__Source passage__

>> Start

Osgood v. McKee, 343 Ill. 470 (1931)

April 23, 1931 · Illinois Supreme Court · No. 20180
343 Ill. 470

(No. 20180.

Everett W. Osgood, Appellant, vs. Marie Osgood McKee, Appellee.

Opinion filed April 23, 1931.

LESLIE H. Whipp, for "appellant.

George J. Dreiske, for appellee.

*471Mr. Justice Duncan

delivered the opinion of the court:

This is an appeal by appellant, Everett W. Osgood, from a decree of the circuit court of Cook county dismissing his bill for partition of certain real estate in the city of Chicago for want of equity.

In his bill appellant alleged that he and appellee, Marie Osgood McKee, his sister, were the owners, each of a one-half interest as tenants in common, of lot 4 in Harris’ subdivision of lots 56 and 57 in Kenwood subdivision of the southeast fractional quarter of section 2, in township 38 north, range 14 east of the third principal meridian, commonly known as 4544 Oakenwald avenue, in the city of Chicago; that they derived title to the real estate by descent from their mother, Mary J. Osgood, who died intestate on or about June 13, 1924, leaving appellant and appellee as her only heirs-at-law. Appellee and a tenant of the property, and the “unknown owner or owners” of the property, were made defendants to the bill, which prayed for a partition of the property. In her answer to the bill appellee denied that appellant had any interest in the property, and alleged that her mother in her lifetime executed and delivered a deed conveying the property to appellee; that the deed was delivered to a third party, with directions that the deed should be delivered to appellee upon the death of the grantor, and that upon the death of the grantor it was delivered by the third party to appellee and was placed of record on the deed records of Cook county. After hearing the evidence of the parties the court dismissed appellant’s bill for want of equity.

The evidence for appellant was to the effect that after his mother acquired title to the real estate in question, which is improved with a three-story residence building, appellant, for her and up until her death, June 13, 1924, collected the rent, paid the taxes and kept the building insured in her name; that he made repairs and improvements on the property, the expense of which was paid for by his mother; *472that at the time of his mother’s death the expense of certain repairs on the building had not been paid and a claim therefor was allowed against her estate and paid by the administrator, and that his mother died intestate, leaving appellant and appellee as her only heirs-at-law.

>> End

__Entries supplied__
>> Start

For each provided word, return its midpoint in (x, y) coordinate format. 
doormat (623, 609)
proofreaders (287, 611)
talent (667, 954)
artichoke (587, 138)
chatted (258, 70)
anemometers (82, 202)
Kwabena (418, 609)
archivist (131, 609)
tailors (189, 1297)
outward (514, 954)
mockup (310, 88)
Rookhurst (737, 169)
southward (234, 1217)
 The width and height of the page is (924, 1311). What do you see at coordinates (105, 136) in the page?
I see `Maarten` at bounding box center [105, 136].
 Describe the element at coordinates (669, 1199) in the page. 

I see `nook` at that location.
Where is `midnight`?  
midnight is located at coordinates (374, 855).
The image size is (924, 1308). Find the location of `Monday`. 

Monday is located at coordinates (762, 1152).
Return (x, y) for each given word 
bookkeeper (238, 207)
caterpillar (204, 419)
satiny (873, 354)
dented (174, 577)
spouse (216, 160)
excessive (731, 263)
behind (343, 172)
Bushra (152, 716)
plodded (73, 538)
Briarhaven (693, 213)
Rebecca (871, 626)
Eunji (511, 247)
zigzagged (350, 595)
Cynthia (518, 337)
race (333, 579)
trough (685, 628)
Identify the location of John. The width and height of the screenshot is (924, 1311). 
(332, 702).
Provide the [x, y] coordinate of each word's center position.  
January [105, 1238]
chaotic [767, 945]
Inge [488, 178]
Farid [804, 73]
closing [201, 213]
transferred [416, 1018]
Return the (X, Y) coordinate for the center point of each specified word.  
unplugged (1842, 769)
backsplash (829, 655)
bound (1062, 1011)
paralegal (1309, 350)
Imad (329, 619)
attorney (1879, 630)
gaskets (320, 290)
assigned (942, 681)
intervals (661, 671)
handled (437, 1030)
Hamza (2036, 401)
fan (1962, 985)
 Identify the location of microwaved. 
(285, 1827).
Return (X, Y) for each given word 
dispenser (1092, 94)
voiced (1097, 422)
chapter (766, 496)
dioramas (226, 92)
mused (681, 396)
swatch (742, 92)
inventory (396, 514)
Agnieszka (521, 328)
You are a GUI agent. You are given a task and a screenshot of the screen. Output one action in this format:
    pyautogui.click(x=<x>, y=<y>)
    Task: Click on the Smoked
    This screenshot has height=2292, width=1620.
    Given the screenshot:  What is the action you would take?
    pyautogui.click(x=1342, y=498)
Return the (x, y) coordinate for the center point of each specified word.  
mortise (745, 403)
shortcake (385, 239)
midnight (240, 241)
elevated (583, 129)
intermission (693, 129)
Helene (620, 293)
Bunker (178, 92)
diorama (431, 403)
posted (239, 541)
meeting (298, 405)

>> End

__Work instructions__
1. Answer from the Osgood v. McKee opinion:
(a) On what date was the opinion filed?
(b) By what street address is the property commonly known?
(c) With what kind of building is the property improved?
2. Using the Osgood v. McKee opinion, say whether each statement agrees with it. Give yes or no and quote the words that decide it.
(a) Mary J. Osgood left a will when she died.
(b) The appellee is the appellant's sister.
(c) The circuit court granted the appellant's request for partition.
The entries play no part in this work.

__Answers__
1.
(a) April 23, 1931
(b) 4544 Oakenwald avenue, in the city of Chicago
(c) A three-story residence building

2.
(a) No: "who died intestate on or about June 13, 1924"
(b) Yes: "Marie Osgood McKee, his sister"
(c) No: "After hearing the evidence of the parties the court dismissed appellant’s bill for want of equity."